第76話 Broken
翌朝、スケート靴が壊れていた。
右足のブレードに雷が落ちたように、直線の亀裂が入っていた。
「嘘でしょ、真っ二つじゃん」
唖然としながら可憐は言った。
ブレードが折れたり割れたりというトラブルは耳にする。
だが、実際に身に降りかかるのは初めてだった。
わたしは割れたブレードを何度もぐっ、ぐっと押して確かめた。
斜めの亀裂を境に、前と後ろでブレードはぐらぐら揺れた。表面的ではなく、完全に割れているのは明らかだった。

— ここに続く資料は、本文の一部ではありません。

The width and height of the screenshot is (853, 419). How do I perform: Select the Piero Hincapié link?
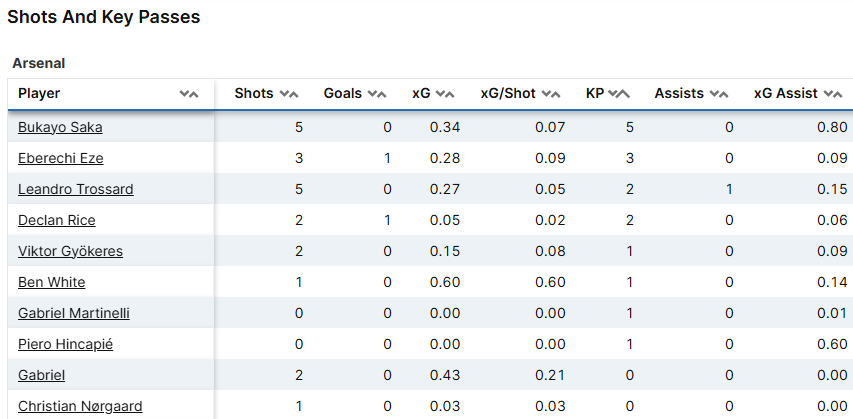(x=66, y=344)
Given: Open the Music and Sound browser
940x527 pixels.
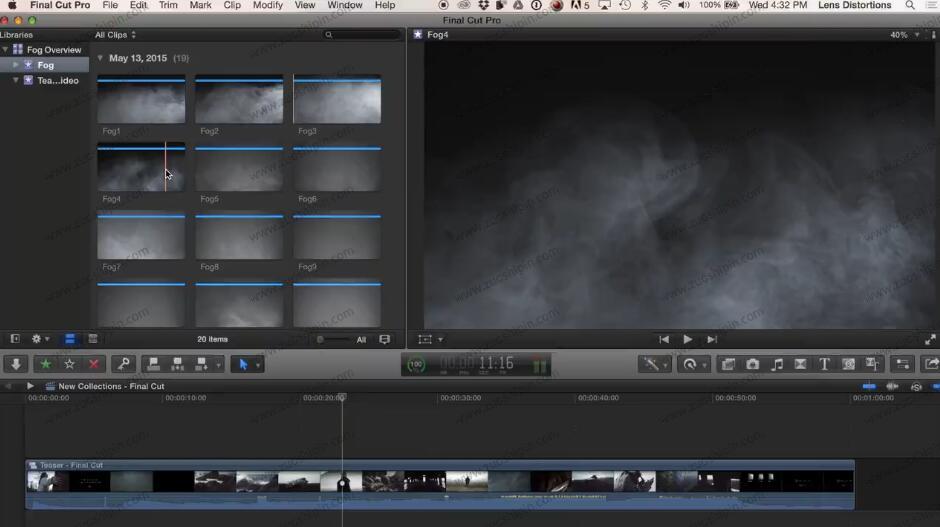Looking at the screenshot, I should click(777, 364).
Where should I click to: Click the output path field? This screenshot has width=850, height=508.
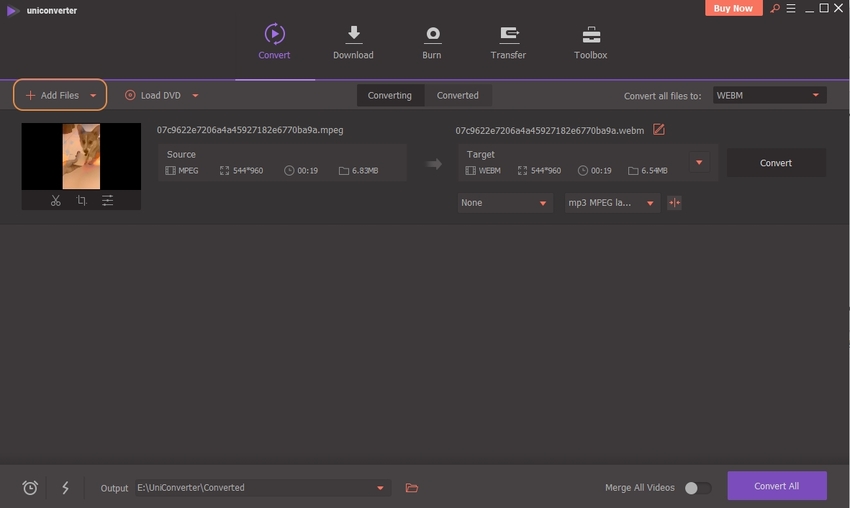coord(253,488)
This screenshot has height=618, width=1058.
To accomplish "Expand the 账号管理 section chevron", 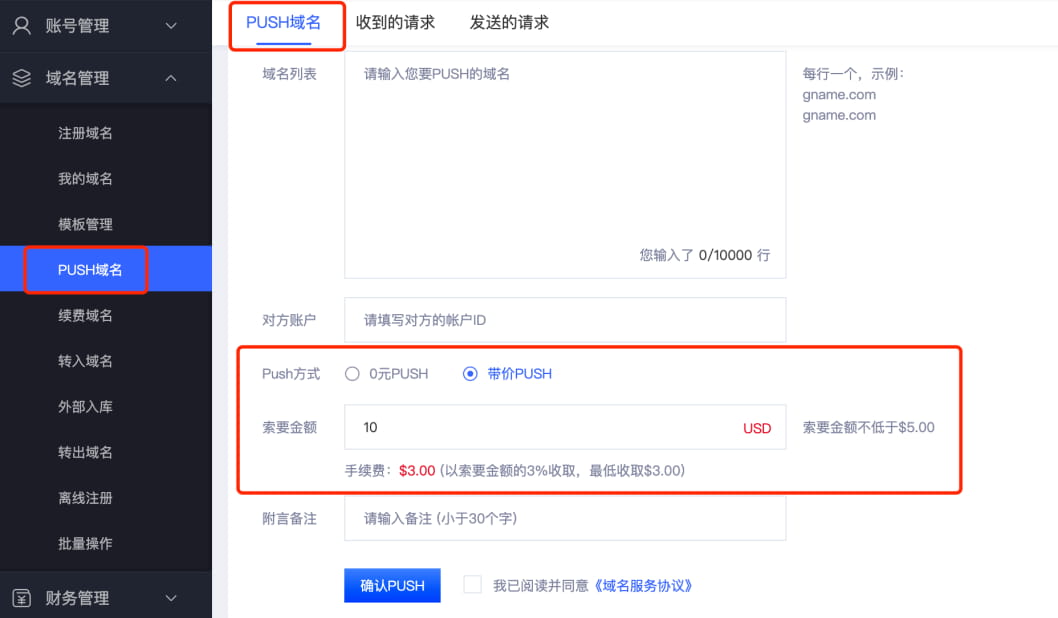I will [x=170, y=26].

「……テープで補強したら何とかならないかな。それかボンドとか……」
ペンケースに伸ばした手を可憐に強く掴まれた。
「落ち着いてよ! そんなのダメに決まってるでしょ!」
「だってあきらめたくない!」
わたしは振り払った手をベッドに叩き付けた。ぼふ、と力の無い音がして埃が舞う。シーツの上で寄り添うように重ねていた靴が揺れ、崩れた。
洵の靴を壊してしまった。
あと少しだったのに。
ようやく掴み取れそうだったのに。
足元に宿る光を見つけたのに。
このまま帰れない。洵には会えない。
涙が零れ、シーツに丸い染みが次々と落ちた。
可憐はすっくと立ちあがり、机の上の発表会のプログラムを手に取った。
「出番、間に何人かいたよね? 私の靴使っていいよ」
「ありがと……でも、だめ。サイズが違う」
「……そうだよね、1センチ違うのは流石にまずいね。とにかく、まず美優先生に報告しよう」
「待って。先生に言うのはちょっと待ってほしい」
「じゃあ、どうするつもり?」
誰かの靴を借りようと思っていた。
でも、誰の?
他に貸してくれる人なんかいるだろうか。
大事な靴。スケーターの分身。身代わりを。
そもそもライバルは一人でも少ない方がいいに決まってるのだ。
こんなことを誰かに打ち明けたら、すぐに先生達に報告されてしまう。厳しい連盟の先生は、即座に棄権扱いするだろう。
どうしても滑らなきゃいけない。終わらせないために。
……今日は、そういう日のはずだった。